BEGIN Dataset records

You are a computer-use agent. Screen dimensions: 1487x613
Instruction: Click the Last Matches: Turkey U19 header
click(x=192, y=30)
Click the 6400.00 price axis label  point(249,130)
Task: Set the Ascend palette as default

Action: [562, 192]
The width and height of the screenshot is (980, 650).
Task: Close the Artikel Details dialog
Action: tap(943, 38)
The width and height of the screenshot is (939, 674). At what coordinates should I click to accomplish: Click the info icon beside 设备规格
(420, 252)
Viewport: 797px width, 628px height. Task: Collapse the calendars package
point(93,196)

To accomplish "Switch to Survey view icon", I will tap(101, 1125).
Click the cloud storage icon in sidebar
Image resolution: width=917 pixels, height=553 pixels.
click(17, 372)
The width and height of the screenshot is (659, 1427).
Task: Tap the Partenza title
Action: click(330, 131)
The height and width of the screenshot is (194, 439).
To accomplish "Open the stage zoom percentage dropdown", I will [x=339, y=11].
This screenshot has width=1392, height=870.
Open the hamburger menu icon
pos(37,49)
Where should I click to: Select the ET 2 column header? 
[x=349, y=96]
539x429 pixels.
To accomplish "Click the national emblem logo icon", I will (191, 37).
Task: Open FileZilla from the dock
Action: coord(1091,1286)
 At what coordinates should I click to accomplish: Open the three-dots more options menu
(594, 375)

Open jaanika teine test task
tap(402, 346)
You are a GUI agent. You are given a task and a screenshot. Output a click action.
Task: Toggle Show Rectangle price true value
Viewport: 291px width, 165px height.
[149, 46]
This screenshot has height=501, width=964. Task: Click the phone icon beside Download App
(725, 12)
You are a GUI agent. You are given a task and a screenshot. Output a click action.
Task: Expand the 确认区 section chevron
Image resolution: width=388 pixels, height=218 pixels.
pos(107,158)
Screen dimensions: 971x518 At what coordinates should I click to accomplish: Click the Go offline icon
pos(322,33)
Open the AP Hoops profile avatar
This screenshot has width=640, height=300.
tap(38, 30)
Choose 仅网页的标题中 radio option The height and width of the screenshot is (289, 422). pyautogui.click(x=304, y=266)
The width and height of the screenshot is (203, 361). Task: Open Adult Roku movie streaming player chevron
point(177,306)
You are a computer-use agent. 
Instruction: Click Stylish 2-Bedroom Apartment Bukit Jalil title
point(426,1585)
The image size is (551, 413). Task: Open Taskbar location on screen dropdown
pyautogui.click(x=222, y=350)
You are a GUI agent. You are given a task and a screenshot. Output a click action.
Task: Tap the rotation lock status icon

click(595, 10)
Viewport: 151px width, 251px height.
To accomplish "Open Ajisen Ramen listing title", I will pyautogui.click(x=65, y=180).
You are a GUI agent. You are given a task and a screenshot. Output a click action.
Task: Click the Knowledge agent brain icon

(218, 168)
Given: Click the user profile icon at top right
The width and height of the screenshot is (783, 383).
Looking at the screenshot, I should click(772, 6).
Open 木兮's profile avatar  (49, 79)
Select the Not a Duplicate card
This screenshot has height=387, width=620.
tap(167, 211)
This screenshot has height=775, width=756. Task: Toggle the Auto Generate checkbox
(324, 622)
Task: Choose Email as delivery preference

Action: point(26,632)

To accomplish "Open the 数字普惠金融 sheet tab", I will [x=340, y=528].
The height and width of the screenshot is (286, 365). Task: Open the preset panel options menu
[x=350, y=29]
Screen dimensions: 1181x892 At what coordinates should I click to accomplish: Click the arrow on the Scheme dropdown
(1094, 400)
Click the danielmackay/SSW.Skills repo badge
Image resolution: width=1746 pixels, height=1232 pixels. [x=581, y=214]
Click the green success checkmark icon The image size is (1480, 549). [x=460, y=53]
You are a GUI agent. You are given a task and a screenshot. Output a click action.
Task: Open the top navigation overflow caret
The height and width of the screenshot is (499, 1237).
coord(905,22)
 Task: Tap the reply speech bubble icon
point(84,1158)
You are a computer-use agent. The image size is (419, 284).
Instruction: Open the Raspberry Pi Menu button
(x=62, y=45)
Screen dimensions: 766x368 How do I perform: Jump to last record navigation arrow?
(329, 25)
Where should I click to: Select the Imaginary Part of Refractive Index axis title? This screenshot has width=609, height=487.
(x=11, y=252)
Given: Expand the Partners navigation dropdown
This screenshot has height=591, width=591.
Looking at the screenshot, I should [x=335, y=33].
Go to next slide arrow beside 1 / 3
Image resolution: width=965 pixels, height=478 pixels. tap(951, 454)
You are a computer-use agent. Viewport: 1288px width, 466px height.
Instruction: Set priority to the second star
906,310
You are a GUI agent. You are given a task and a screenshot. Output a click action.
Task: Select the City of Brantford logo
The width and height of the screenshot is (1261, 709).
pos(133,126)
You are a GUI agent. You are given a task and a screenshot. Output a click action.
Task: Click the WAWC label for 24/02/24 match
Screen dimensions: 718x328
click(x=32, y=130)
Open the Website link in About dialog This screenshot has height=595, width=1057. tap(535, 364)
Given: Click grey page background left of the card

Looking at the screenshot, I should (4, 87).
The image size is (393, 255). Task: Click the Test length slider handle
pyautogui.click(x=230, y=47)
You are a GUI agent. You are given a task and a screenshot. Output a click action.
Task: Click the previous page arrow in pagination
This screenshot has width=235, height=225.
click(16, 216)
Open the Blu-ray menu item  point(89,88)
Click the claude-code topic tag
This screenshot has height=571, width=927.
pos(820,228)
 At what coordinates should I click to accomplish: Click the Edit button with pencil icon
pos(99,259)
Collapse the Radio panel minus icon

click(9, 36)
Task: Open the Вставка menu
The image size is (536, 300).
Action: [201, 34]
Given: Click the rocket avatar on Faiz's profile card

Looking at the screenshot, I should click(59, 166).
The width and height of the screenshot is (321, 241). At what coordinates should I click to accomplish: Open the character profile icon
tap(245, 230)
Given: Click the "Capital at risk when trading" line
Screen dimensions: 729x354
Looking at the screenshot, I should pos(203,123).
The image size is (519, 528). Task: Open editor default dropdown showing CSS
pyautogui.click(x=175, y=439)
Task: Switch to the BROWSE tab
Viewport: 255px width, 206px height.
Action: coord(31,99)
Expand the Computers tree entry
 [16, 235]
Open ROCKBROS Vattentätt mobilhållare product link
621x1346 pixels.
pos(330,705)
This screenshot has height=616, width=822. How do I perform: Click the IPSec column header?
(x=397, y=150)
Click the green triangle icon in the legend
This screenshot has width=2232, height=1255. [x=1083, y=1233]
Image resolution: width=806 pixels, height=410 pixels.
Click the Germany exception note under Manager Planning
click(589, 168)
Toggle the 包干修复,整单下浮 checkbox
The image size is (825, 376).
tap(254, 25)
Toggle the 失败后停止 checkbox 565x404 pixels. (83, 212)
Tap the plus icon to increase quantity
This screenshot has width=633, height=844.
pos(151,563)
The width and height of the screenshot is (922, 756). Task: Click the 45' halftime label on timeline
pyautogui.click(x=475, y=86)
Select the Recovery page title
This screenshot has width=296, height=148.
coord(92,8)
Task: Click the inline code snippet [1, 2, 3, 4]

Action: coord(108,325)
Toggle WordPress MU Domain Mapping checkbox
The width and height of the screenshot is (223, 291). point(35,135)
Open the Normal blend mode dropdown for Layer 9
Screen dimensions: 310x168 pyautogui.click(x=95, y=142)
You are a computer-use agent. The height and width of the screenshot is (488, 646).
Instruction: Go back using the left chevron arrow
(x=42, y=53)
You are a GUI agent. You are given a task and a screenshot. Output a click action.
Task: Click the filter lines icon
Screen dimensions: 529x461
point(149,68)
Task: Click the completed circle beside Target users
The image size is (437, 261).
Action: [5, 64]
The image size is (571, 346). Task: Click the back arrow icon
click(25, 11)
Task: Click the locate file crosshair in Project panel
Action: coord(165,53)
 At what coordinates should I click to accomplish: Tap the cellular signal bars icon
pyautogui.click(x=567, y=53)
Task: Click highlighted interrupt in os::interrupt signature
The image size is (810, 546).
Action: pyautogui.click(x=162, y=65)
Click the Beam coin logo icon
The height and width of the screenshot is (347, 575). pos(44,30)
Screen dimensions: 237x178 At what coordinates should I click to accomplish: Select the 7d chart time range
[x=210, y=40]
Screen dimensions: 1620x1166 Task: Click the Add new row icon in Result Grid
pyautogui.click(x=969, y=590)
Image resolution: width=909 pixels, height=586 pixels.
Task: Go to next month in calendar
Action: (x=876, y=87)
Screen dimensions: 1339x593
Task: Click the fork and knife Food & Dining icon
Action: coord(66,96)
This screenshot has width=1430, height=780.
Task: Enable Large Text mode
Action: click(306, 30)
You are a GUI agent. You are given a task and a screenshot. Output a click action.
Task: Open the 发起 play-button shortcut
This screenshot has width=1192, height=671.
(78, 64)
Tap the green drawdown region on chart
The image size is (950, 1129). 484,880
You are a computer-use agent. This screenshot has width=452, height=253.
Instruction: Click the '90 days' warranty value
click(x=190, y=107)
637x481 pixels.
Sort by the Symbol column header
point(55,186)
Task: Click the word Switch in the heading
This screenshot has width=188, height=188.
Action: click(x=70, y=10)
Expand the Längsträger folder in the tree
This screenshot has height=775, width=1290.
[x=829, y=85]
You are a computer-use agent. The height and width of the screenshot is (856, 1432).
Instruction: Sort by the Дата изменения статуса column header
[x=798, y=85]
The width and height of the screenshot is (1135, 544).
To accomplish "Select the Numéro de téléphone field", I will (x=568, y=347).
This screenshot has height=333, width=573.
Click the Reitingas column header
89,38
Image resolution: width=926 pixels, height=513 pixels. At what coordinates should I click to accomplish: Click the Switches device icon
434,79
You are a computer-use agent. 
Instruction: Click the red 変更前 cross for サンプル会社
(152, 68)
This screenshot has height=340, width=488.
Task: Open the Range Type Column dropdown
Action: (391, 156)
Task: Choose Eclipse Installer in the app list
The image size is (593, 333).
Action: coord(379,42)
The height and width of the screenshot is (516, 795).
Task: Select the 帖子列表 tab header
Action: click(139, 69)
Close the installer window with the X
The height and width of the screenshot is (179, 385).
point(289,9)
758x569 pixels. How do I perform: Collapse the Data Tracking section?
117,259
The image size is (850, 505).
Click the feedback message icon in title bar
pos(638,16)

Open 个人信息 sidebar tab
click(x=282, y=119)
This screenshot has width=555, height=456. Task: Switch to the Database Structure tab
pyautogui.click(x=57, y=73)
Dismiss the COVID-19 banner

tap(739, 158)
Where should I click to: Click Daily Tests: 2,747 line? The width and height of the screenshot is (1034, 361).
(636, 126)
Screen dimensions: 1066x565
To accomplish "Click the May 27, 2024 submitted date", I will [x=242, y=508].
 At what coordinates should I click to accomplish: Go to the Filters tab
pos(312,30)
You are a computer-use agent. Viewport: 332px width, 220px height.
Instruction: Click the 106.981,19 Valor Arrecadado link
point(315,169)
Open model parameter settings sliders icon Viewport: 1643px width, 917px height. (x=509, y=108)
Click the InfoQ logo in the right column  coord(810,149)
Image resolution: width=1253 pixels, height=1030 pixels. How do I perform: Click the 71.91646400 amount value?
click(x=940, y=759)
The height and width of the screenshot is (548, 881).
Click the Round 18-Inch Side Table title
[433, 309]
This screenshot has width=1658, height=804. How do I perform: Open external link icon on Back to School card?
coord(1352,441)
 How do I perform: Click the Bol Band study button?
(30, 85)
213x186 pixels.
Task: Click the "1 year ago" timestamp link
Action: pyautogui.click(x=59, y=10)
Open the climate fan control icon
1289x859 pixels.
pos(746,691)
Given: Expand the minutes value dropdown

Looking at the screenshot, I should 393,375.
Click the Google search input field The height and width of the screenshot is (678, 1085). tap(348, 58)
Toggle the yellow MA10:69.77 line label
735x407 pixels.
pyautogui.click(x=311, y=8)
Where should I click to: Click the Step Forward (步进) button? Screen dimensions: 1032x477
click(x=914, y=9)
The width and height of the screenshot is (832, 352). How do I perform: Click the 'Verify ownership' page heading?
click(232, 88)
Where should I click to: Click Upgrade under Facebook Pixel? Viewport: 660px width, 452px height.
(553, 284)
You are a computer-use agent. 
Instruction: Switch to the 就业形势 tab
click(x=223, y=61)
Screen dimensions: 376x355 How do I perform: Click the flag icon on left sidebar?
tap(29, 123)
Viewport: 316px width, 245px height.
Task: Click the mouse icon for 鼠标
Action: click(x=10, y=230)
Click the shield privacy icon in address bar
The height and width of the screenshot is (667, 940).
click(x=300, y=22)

END Dataset records

● What the task requires
Reproduce the material without alteration, beginning with the line that contains "The width and height of the screenshot is (321, 241)." and continuing through the line that contains "This screenshot has width=2232, height=1255.".

● Answer in full
The width and height of the screenshot is (321, 241). At what coordinates should I click to accomplish: Open the character profile icon
tap(245, 230)
Given: Click the "Capital at risk when trading" line
Screen dimensions: 729x354
Looking at the screenshot, I should pos(203,123).
The image size is (519, 528). Task: Open editor default dropdown showing CSS
pyautogui.click(x=175, y=439)
Task: Switch to the BROWSE tab
Viewport: 255px width, 206px height.
Action: coord(31,99)
Expand the Computers tree entry
 [16, 235]
Open ROCKBROS Vattentätt mobilhållare product link
621x1346 pixels.
pos(330,705)
This screenshot has height=616, width=822. How do I perform: Click the IPSec column header?
(x=397, y=150)
Click the green triangle icon in the legend
This screenshot has width=2232, height=1255. [x=1083, y=1233]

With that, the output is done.